Cuban officials Wednesday released a small American vessel carrying strange cargo--New Zealand’s America’s Cup sailboat--after holding it for 23 1/2 hours.
A Cuban gunboat had intercepted the offshore oil supply vessel Tampa Seahorse on Tuesday, alleging it had penetrated the island’s claimed 12-mile territorial limit en route from San Diego to New York, via the Panama Canal.
The United States generally recognizes only 3-mile limits for international waters.
The ship was escorted into Porto Cayo Moa and held overnight. Capt. Jeff Jappe, of Ojai, and his crew of seven, plus a New Zealand syndicate member, did not leave the vessel but were towed out of port Wednesday morning and sent on their way.
“No charges, no fines, no hassle,” said Barney White, a spokesman for Zapata Gulf Marine Corp. of New Orleans, which owns the Tampa Seahorse.
White said his company had not been in direct contact with Jappe, but the captain had contacted another Zapata Gulf Marine ship that was near Puerto Rico to confirm his ship’s release.
The U.S. has no diplomatic relations with Cuba, but White indicated that the State Department, through its U.S. Interests Section in Havana, and the New Zealand Embassy apparently were involved in discussions with Cuban officials about the incident.

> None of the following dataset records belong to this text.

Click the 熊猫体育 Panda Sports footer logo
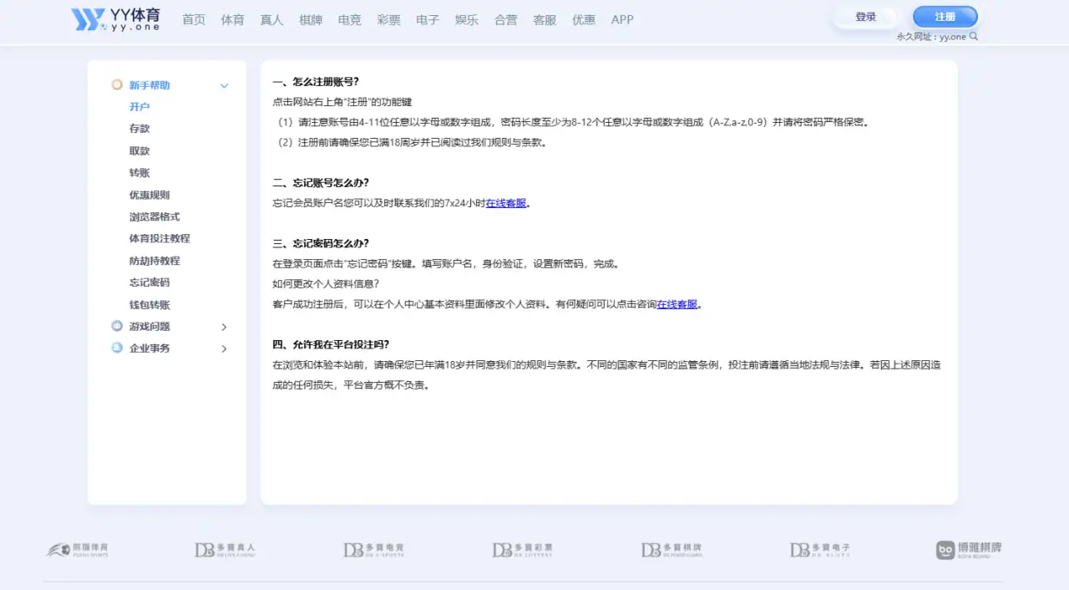point(78,549)
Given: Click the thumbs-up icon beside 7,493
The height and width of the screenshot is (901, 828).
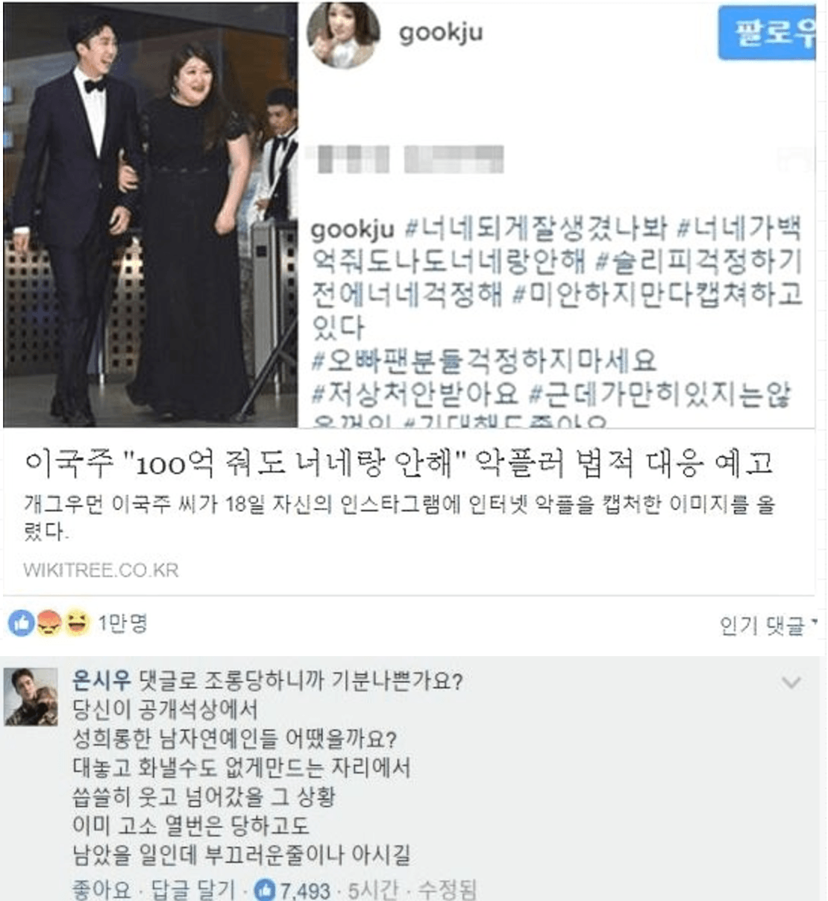Looking at the screenshot, I should point(265,889).
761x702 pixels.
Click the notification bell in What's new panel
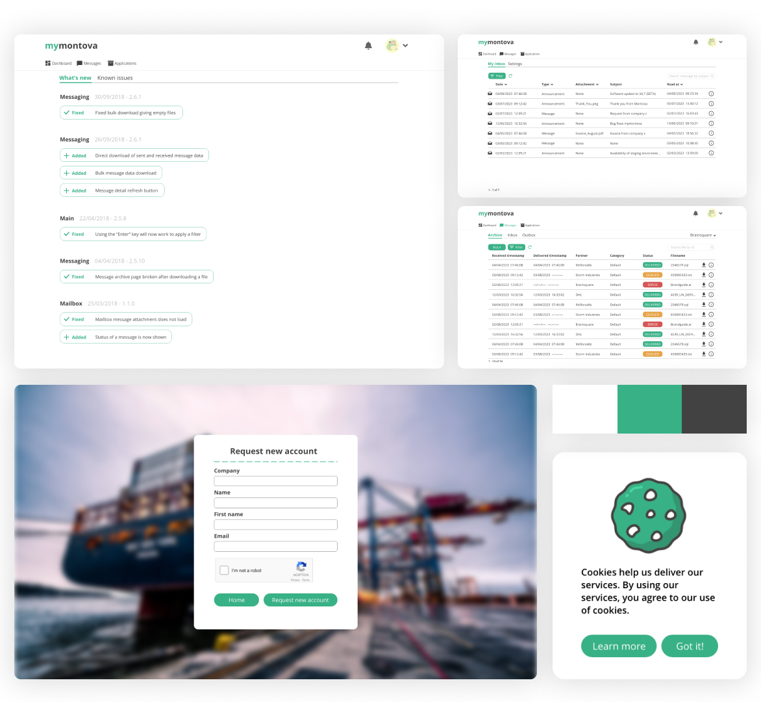coord(368,46)
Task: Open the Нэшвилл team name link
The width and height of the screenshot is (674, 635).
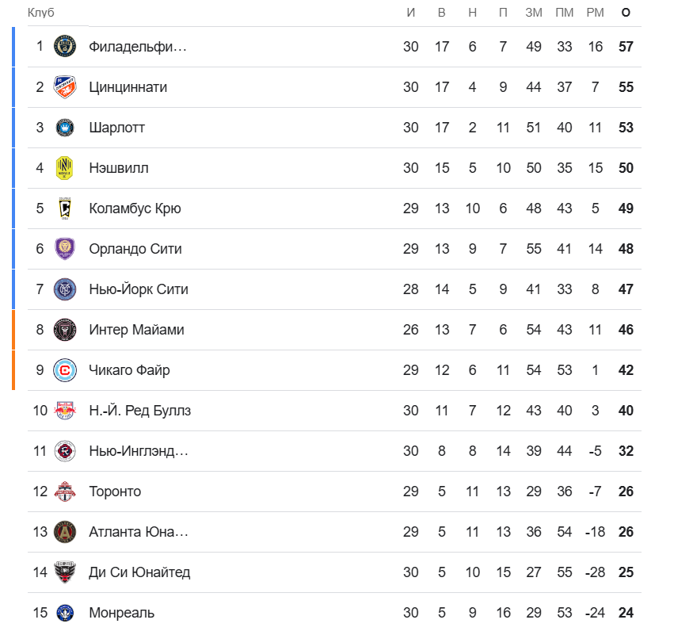Action: (119, 168)
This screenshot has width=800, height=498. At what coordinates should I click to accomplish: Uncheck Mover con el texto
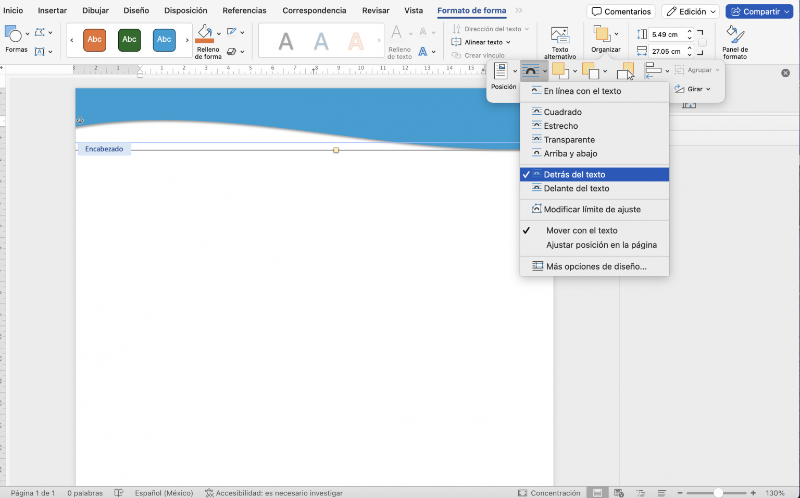click(x=581, y=230)
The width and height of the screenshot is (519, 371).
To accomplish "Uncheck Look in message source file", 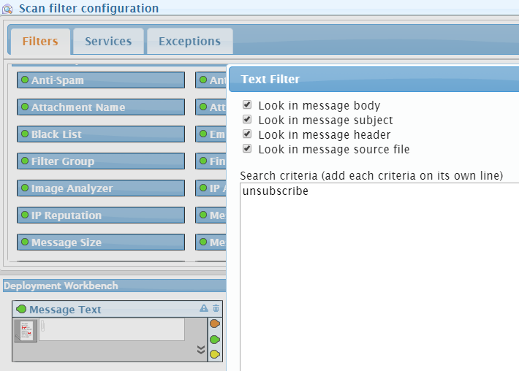I will pos(247,149).
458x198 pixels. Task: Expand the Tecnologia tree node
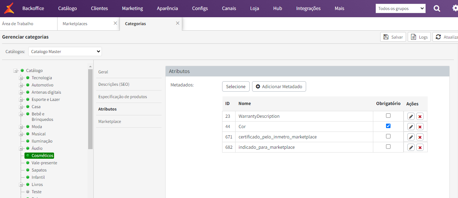(x=21, y=78)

“They say we were within 9 miles,” White said. “The Cubans are pretty touchy about their territorial waters. This is the nautical equivalent of being pulled over and having your driver’s license checked.”
Earlier, a U.S. Coast Guard spokesman said such incidents occur “10 or 12 times a year.”
White said, “The general rule of the sea is at the end of 24 hours either to release it or notify the nation it belongs to why you’re keeping it.”
The Tampa Seahorse carried only the big sailboat, its detached keel, two masts and two small tenders.
White was asked whether the Cubans also may have been curious about the unusual configuration of a gleaming white 133-foot boat with wings aboard a 156-foot oil company vessel.
“It was unusual cargo,” he said, “but we have no indication that was it.”
The Tampa Seahorse is expected to deliver the boat to New York by Monday afternoon. The boat will be sailed in seven East Coast ports to promote New Zealand trade and tourism.